ミスティック・リバー

ミスティック・リバーMYSTIC RIVER
2003年 アメリカ映画 クリント・イーストウッド監督

出演: ショーン・ペンティム・ロビンスケヴィン・ベーコンローレンス・フィッシュバーンマーシャ・ゲイ・ハーデンローラ・リニー

クリント・イーストウッド監督特集が放送されていて、やっと「ミスティック・リバー」を観る事が出来た。深い悲しみの残る作品で、「21グラム」を観終えた後の感覚にも少し近いものが私の心を占領した。そういえば、どちらもショーン・ペンが出ているのだなぁ...。

子供時分からの友人(そんなに仲良しでも無かったようだけれど)が25年ぶりに再会する。ジミー(ショーン・ペン)、デイヴ(ティム・ロビンス)、ショーン(ケヴィン・ベーコン)はそれぞれの道を歩き家族も居る。ある日、ジミーの娘が何者かに殺されてしまった、とても無残な形で。ところが、この作品はその犯罪を大きく描写はしない。娘を殺された父、その容疑にかかる者、その事件を捜査する刑事...そして、この3人は嘗ての少年時代をふと思い出し「もしも、あの時・・・」と思考する。そして、彼らを支える妻や子供たち。すべてに於いて、各人物の苦悩と葛藤が見事に描かれていた。それは監督の手腕でもあろうが見事なキャスティングを痛感した。

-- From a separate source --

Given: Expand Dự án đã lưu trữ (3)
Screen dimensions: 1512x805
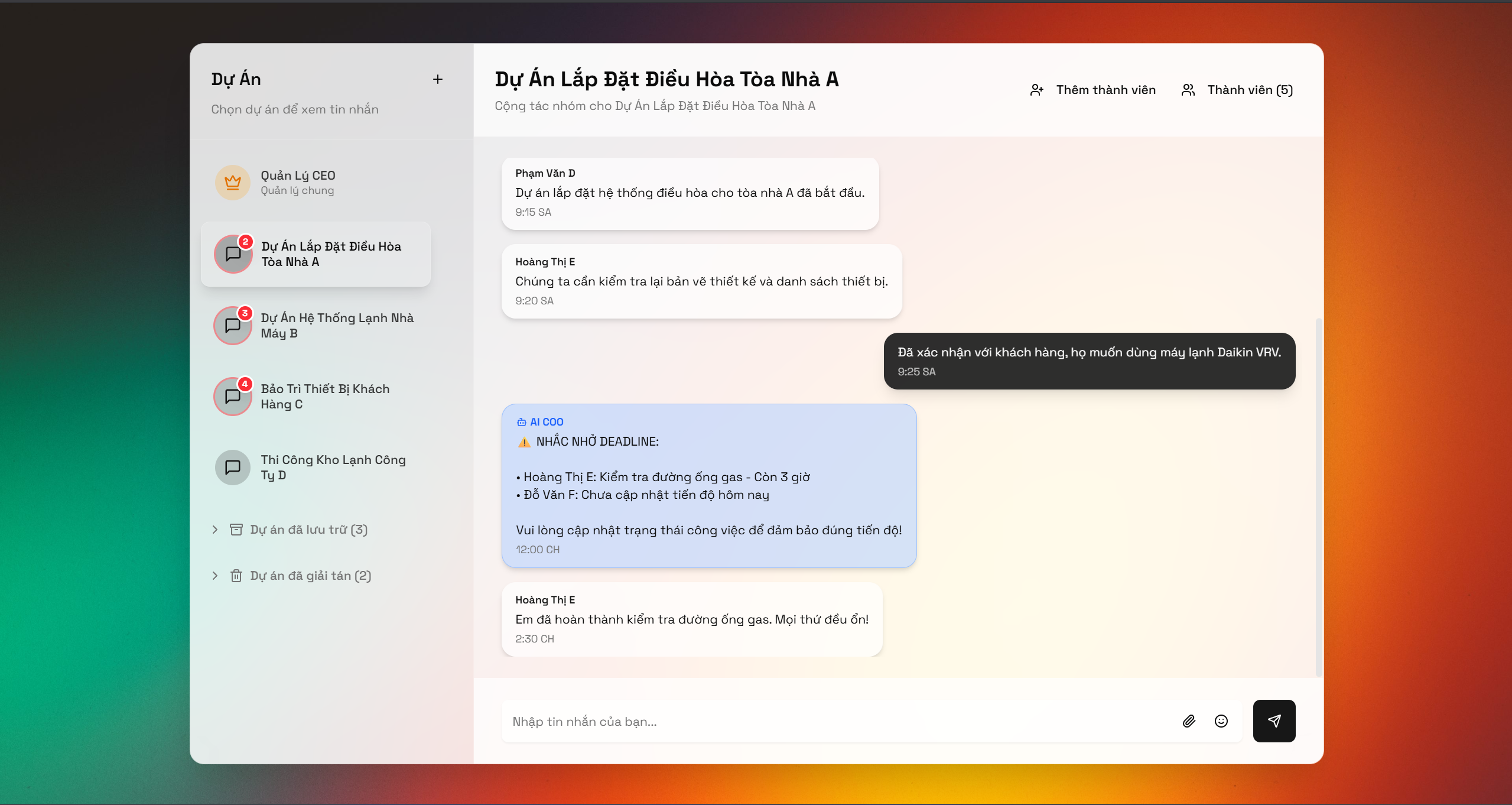Looking at the screenshot, I should (x=307, y=529).
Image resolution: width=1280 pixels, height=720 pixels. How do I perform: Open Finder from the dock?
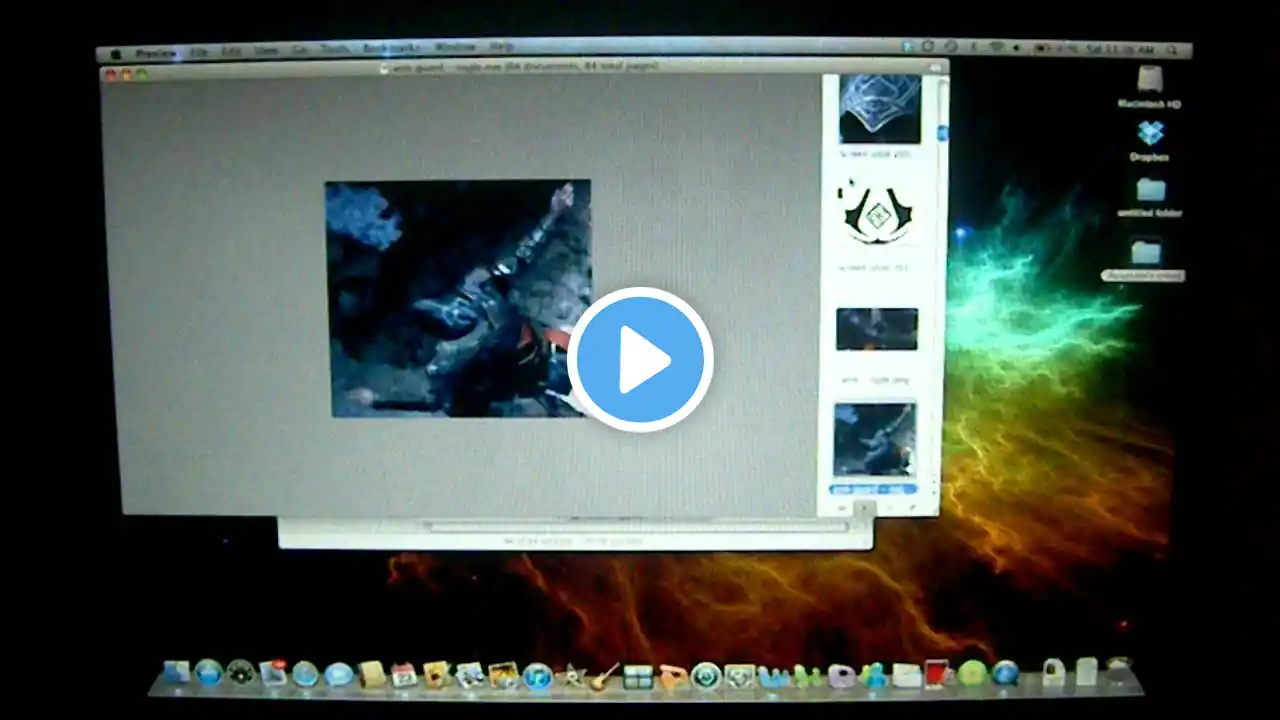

個人的には、特にティム・ロビンスが良かった。そして、お気に入り女優様でもあるマーシャ・ゲイ・ハーデンならではのあの戸惑う妻。この夫妻の心の動き、その描写が素晴らしいと思った。ショーン・ペンケヴィン・ベーコン(彼の悪役の作品は怖いけれど)もすっかり、演技派、個性派という彼等ならではの作品が顕著な昨今だと再認識できた。

ロバート・アルトマンの作品でのティム・ロビンスの印象が強いので、このデイヴ役の肩を落として歩く姿、冴えない顔つき、常に何かに捉われている様な怯え...少年期のある事件のトラウマの重さ!そんな人物を見事に演じていたと思え、作品と同時にティム・ロビンスの役者としての力量を実感出来て良かった。ポイント・アップ!

「21グラム」の時の様なやるせなさは感じたけれど、この映画を観て涙腺の極めて弱い私は涙は溢れなかった。しかし、今も何かを考え続けている...。